На это пойдет немало времени. Мегрэ знал по опыту, что лучше не торопиться.
— Где ты достал оружие?
— У меня нет оружия.
— Хочешь, я сразу вызову свидетелей, которые уже здесь дожидаются?
— Они все лгут.
Зазвонил телефон. Комиссар снял трубку и услышал голос Лапуэнта:
— Женевьева Лаванше уже дала свои показания, патрон. Ей задавали примерно те же вопросы, что и ее шефу, кроме одного. Председатель спросил, не заметила ли она чего-нибудь странного в поведении клиентов двадцать пятого февраля, и она ответила, что была удивлена, что в этот день постель оставалась несмятой.
— Свидетели продолжают выступать?
— Да. Теперь все пошло очень быстро. Их почти не слушают.
Комиссару потребовалось сорок минут, чтобы мальчишка сдался. В конце концов он заревел.

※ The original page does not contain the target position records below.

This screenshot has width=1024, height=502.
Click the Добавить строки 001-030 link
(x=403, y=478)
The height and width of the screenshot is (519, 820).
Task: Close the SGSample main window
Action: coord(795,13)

Действительно, при ограблении оружие в руках держал он. И было их не двое, а трое. Третий сообщник ожидал их за рулем краденой машины. Кажется, этот третий и был инициатором ограбления, но тут же сбежал, когда услышал крики о помощи.
И все же парень, фамилия которого была Вирье, оказывался назвать имя этого третьего.
— Он старше тебя?
— Да. Ему двадцать три года. Он уже женат.
— У него есть опыт в таких делах?
— Говорил, что есть.
— Я еще буду тебя допрашивать, но сначала хочу побеседовать с твоим приятелем.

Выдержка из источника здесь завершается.